Corporations and public debate
Cooperation cannot address AI governance in isolation. Many of
the questions need further elaboration by society and public debate. Even apparently
simple concepts such as fairness and non-bias are complex and need further
discussion.
Internal guidance and external oversight
Companies will need experts and executives, sufficiently
empowered, to govern the development of AI and provide concrete guidance to product
developers.
While a company’s board of directors may not have the
necessary expertise and experience in AI and its implication and risks, a specialized external advisory or supervisory board might be necessary. It will bring in additional expertise, will be
independent of company politics and will increase transparency resulting in
increased public trust.
Operational vs societal
The impact of AI on society is very broad and many topics
still need research and debate. Therefor it might be useful separating between
operational topics and societal challenges.

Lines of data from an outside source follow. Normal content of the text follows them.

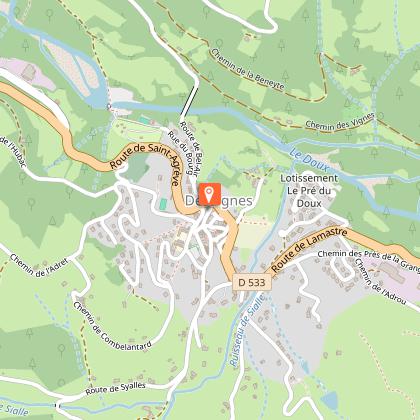Screen dimensions: 420x420
Task: Select the Chemin des Vignes label
Action: click(340, 121)
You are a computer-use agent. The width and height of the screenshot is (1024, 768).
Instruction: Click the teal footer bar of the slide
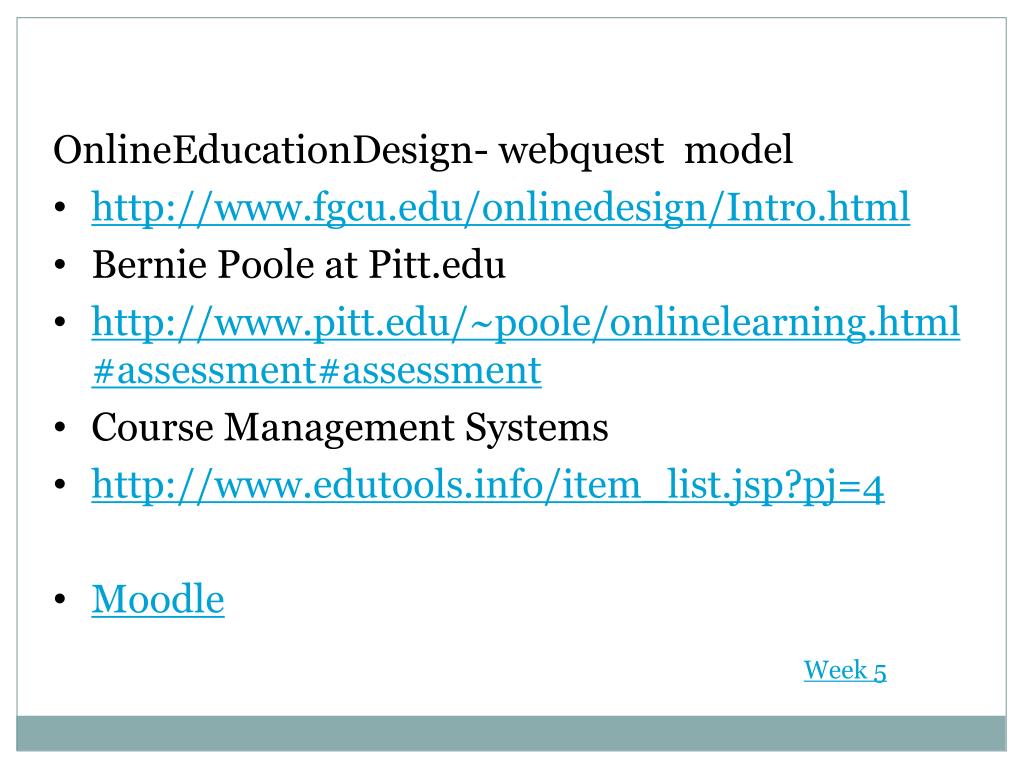(511, 733)
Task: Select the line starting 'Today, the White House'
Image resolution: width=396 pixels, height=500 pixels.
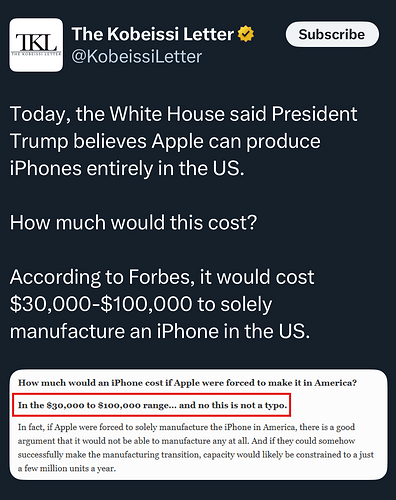Action: pyautogui.click(x=184, y=114)
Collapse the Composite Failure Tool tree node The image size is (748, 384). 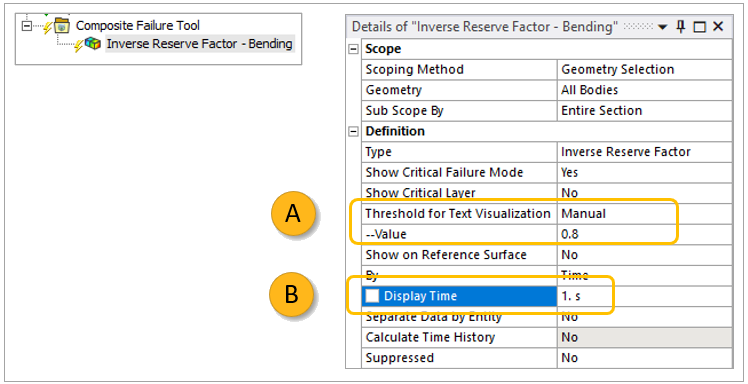pyautogui.click(x=27, y=25)
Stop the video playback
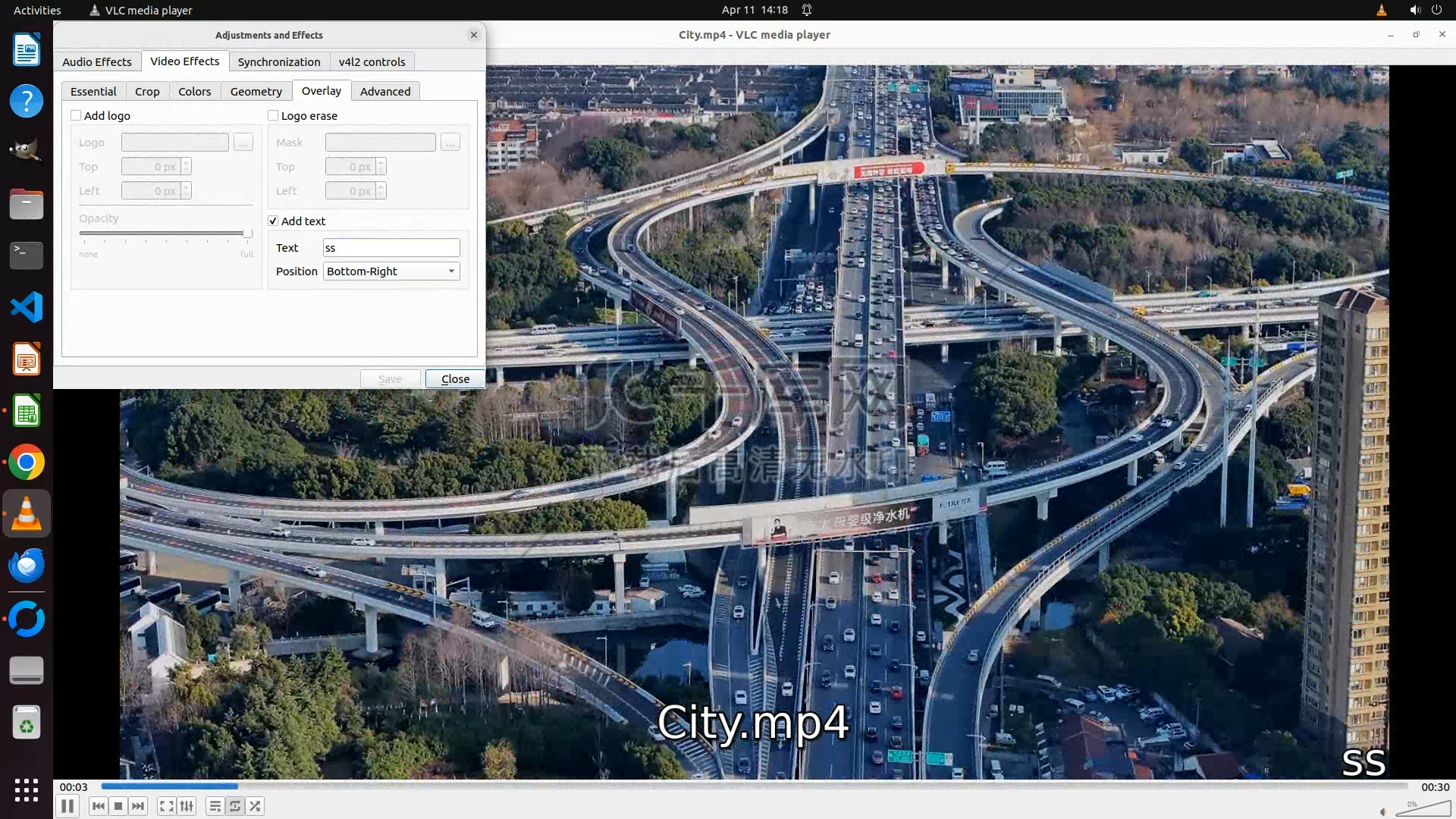1456x819 pixels. click(118, 806)

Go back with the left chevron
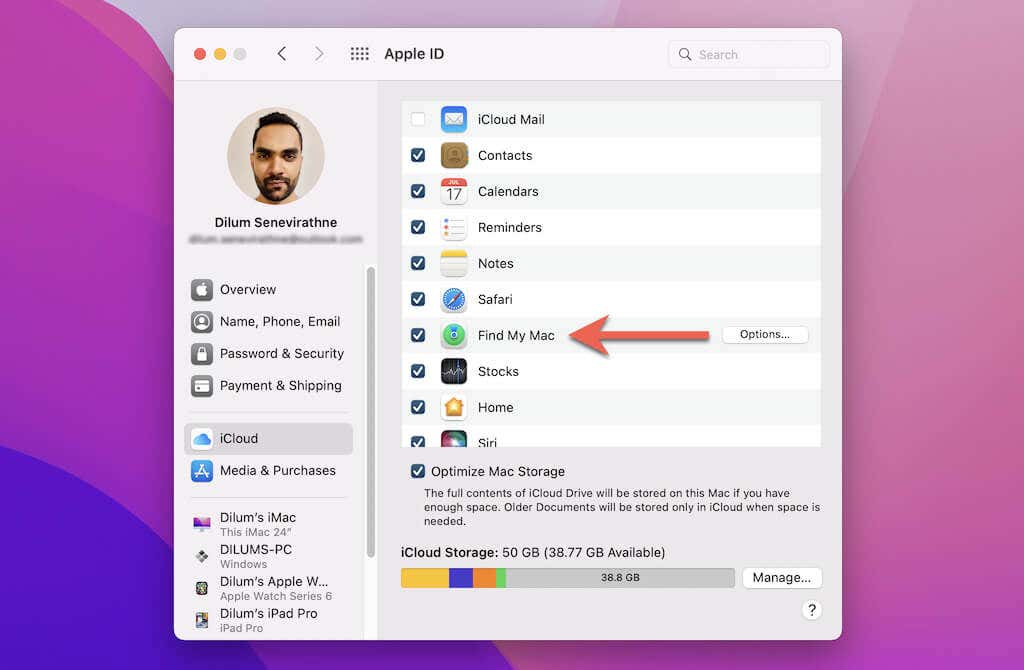coord(281,54)
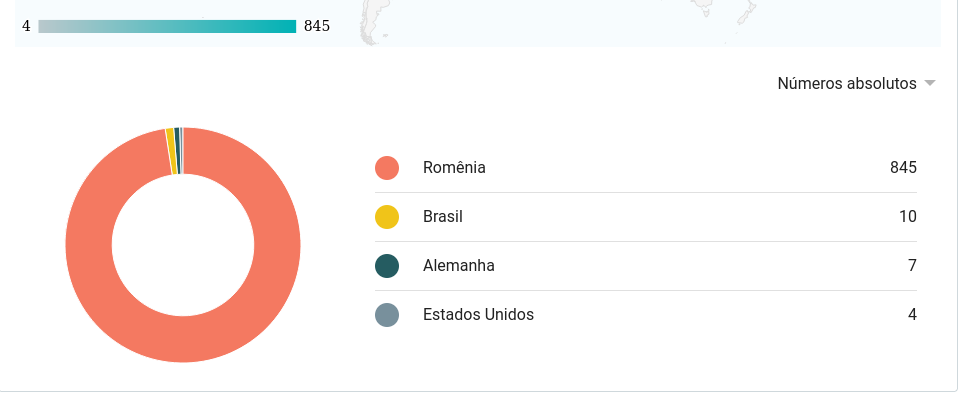Click the minimum value 4 beside gradient bar
Viewport: 959px width, 393px height.
(26, 26)
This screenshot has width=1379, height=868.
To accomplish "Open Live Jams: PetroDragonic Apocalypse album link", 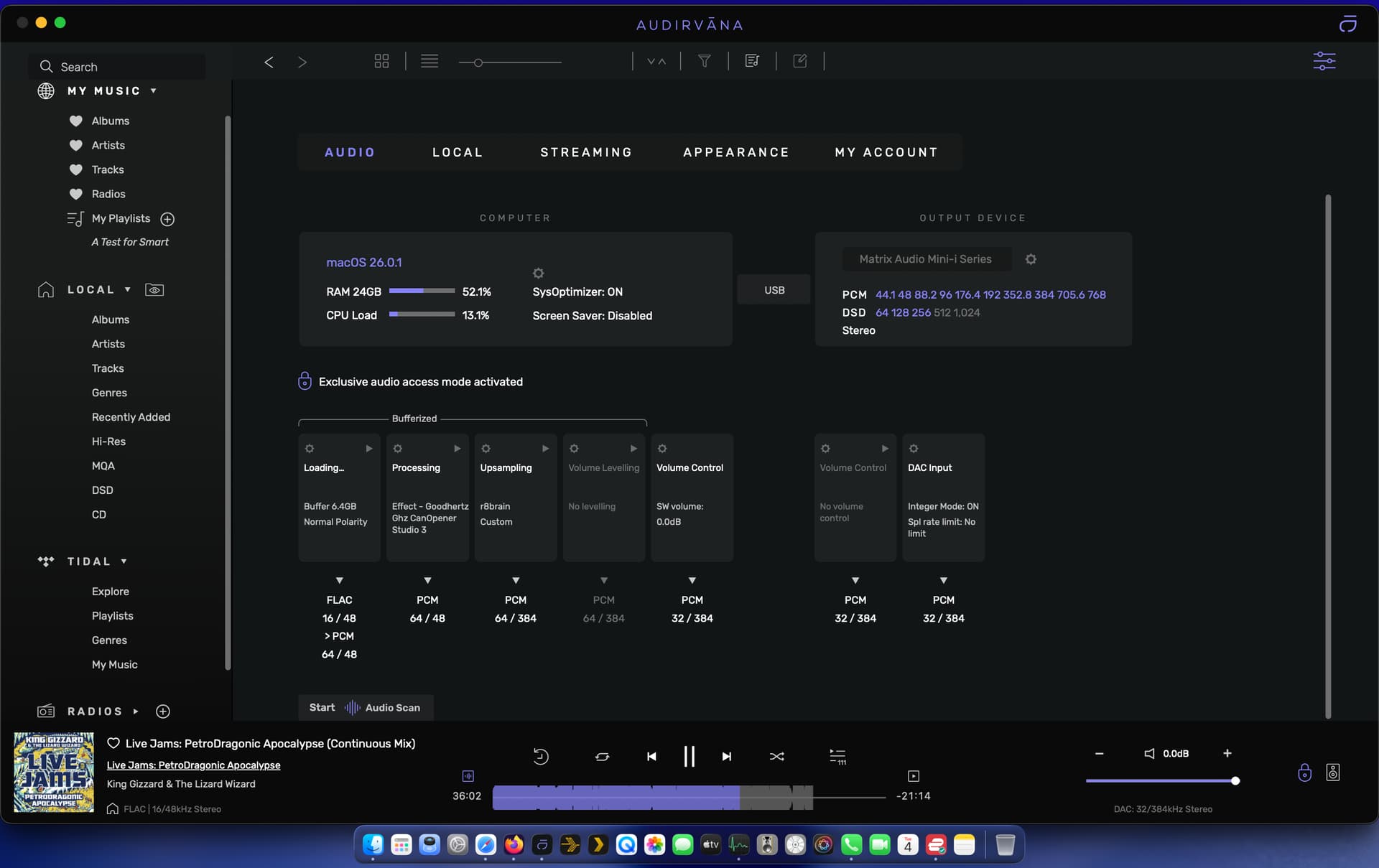I will [x=193, y=765].
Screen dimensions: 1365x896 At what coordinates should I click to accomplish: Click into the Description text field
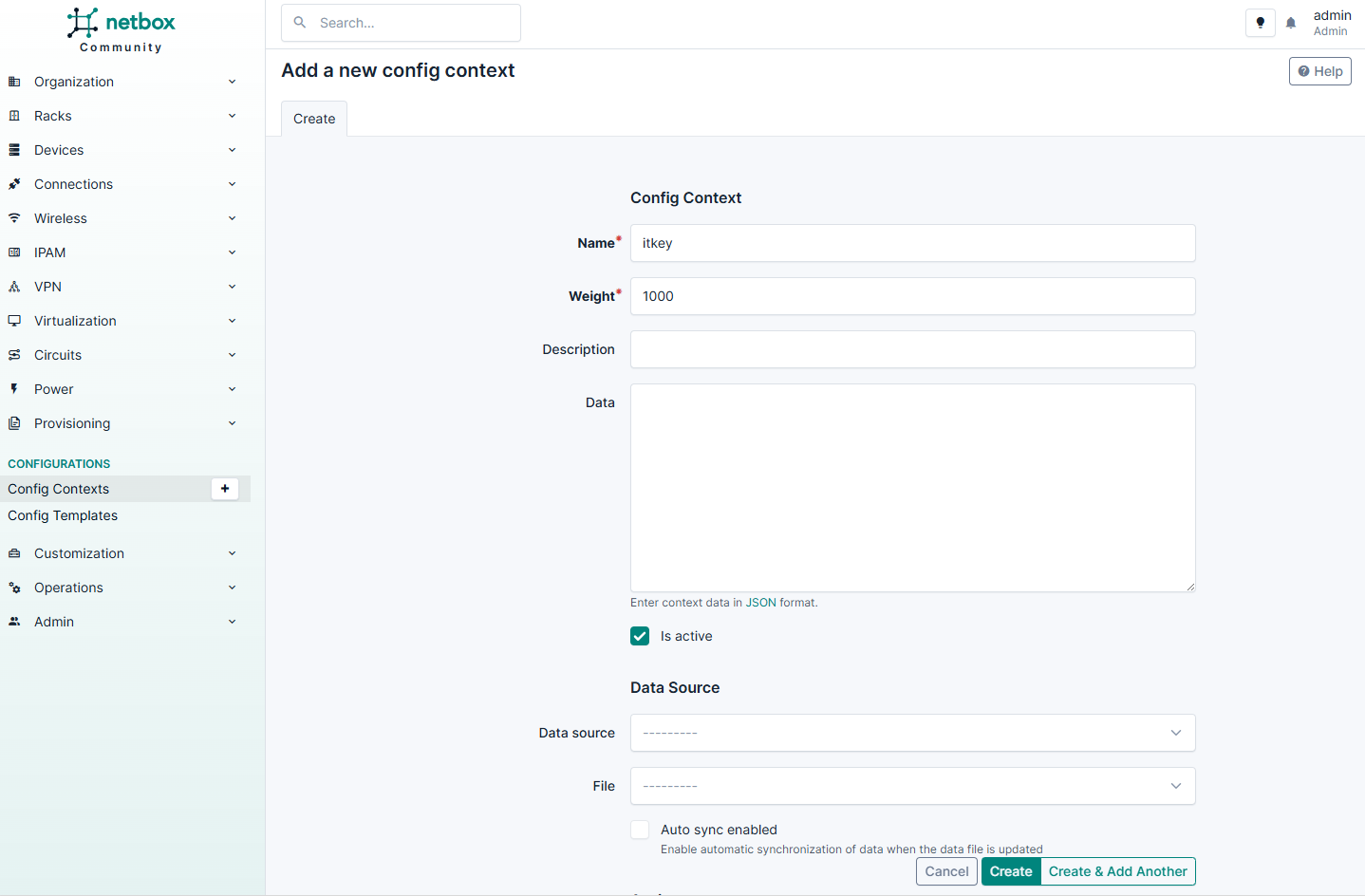coord(912,349)
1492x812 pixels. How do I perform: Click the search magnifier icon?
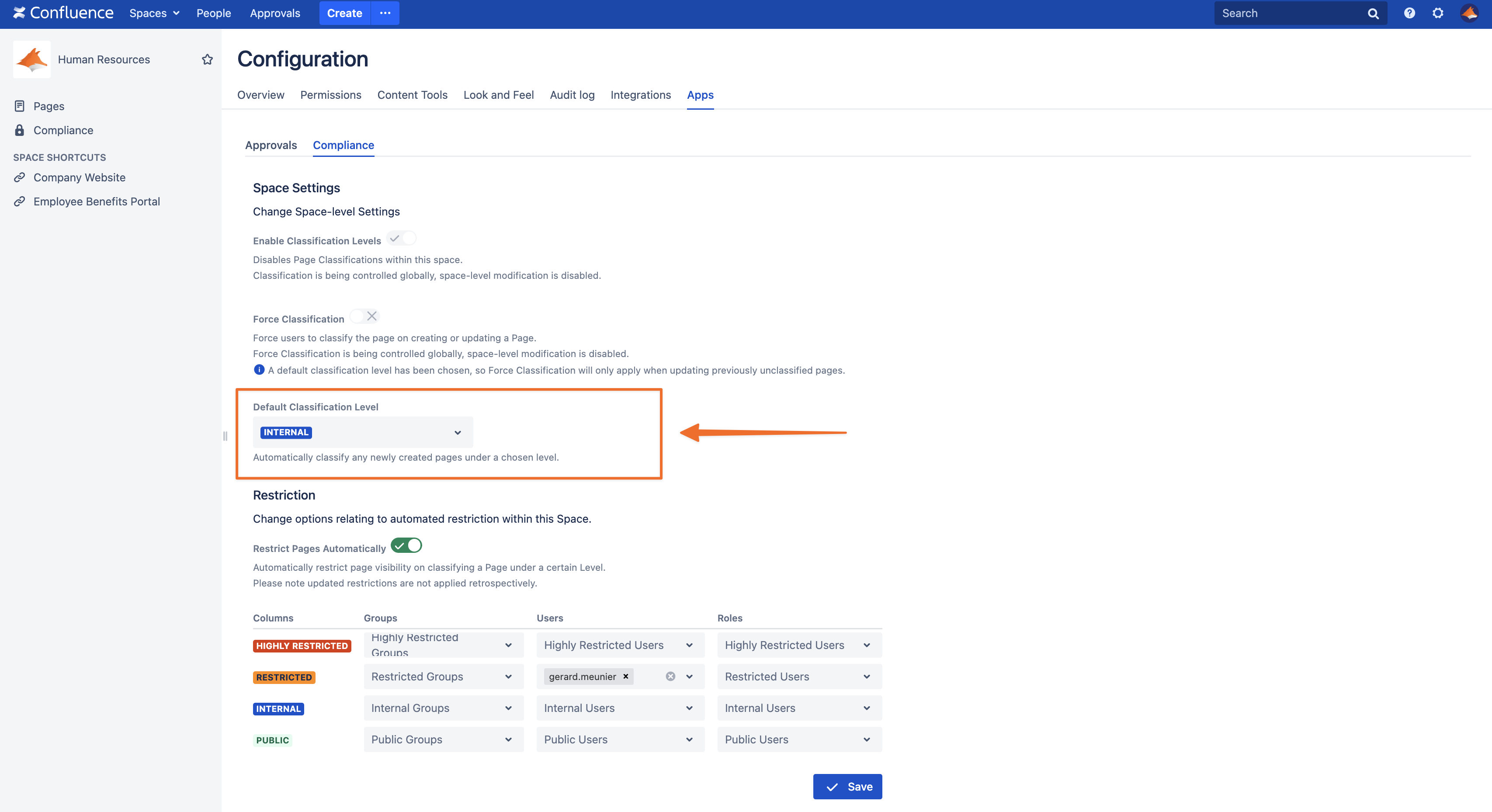tap(1373, 13)
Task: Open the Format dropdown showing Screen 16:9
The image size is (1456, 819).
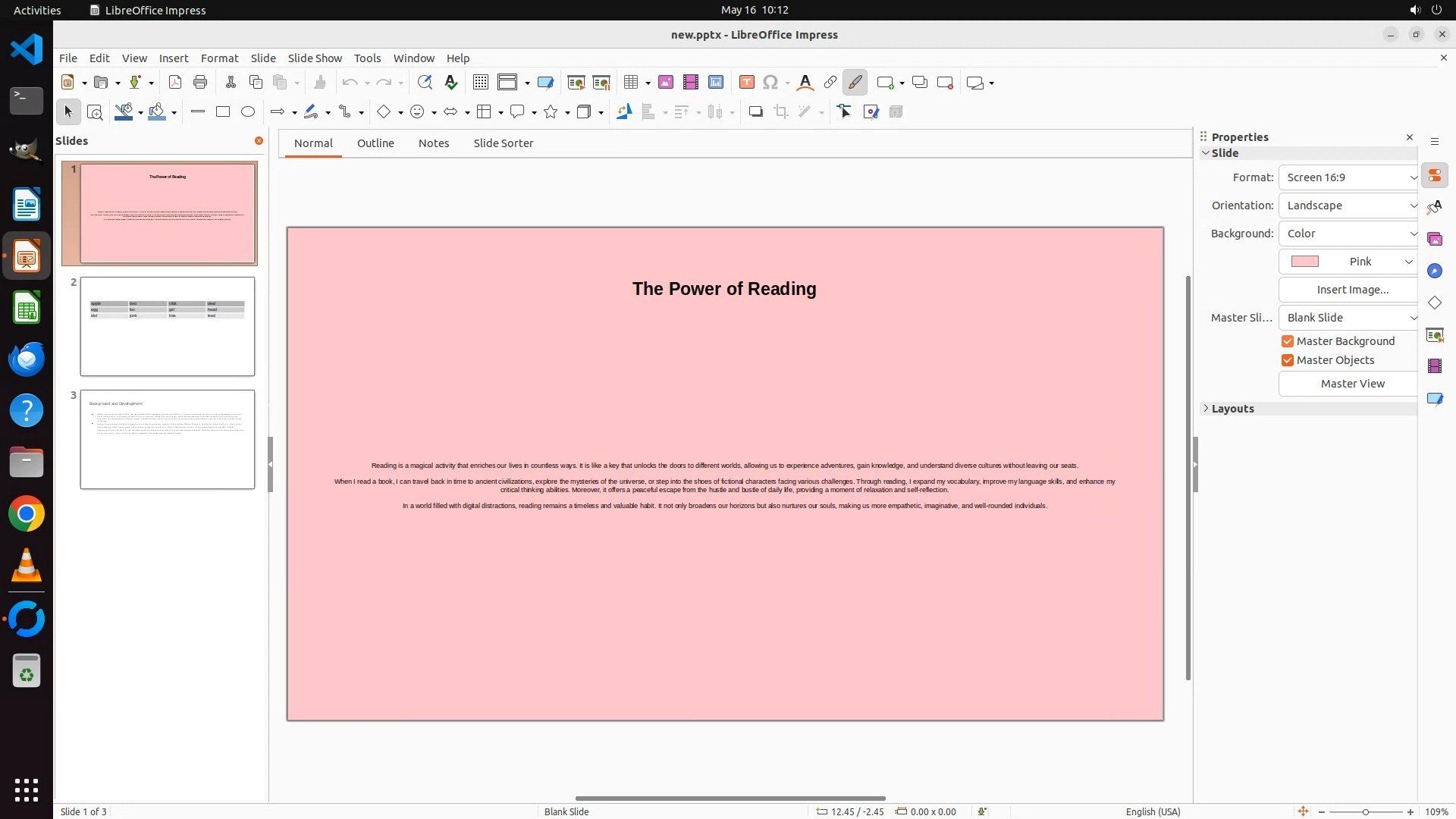Action: pyautogui.click(x=1348, y=177)
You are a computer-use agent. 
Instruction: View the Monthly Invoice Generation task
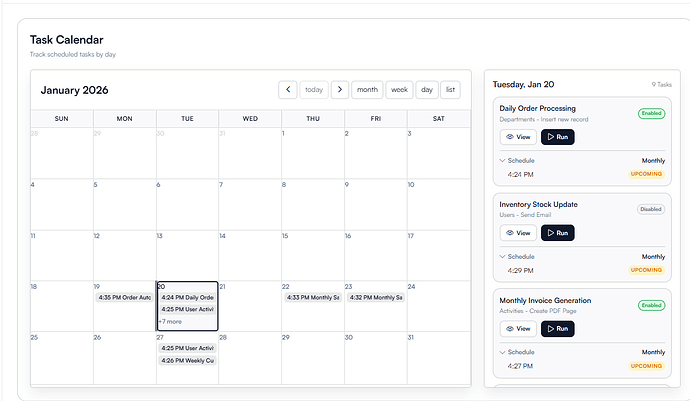point(518,329)
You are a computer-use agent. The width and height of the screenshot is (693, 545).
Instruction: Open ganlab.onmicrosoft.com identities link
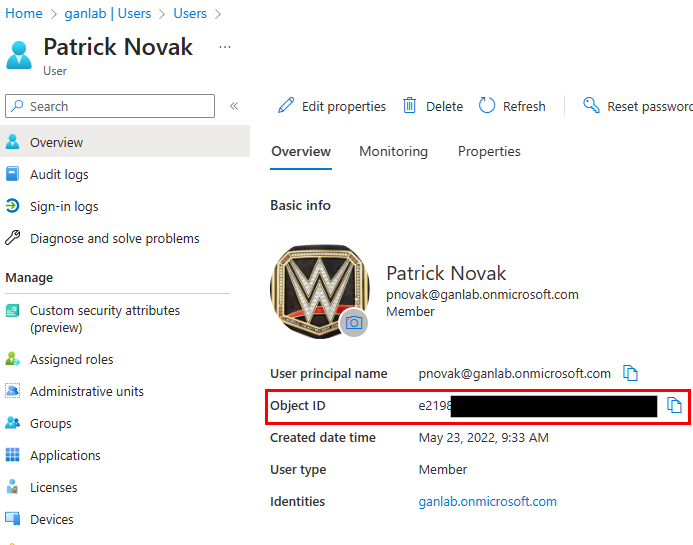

Operational topics are generally understood and typically
under company control, e.g. the quality of data, selection of algorithm by
their properties, e.g. explainability, or the design of AI enabled solution in
a way that the user is in control.
The governess of operational topics can be structured along
the following dimensions: data, algorithms, objective functions, policies and user
experience.
Societal challenges are much broader, have deeper impact on
society and are typically not under a company’s control. Examples include
future of work from a economic and a social perspective, wealth distributions
and the balance between privacy and safety and security
I will explore these questions in a separate blog post.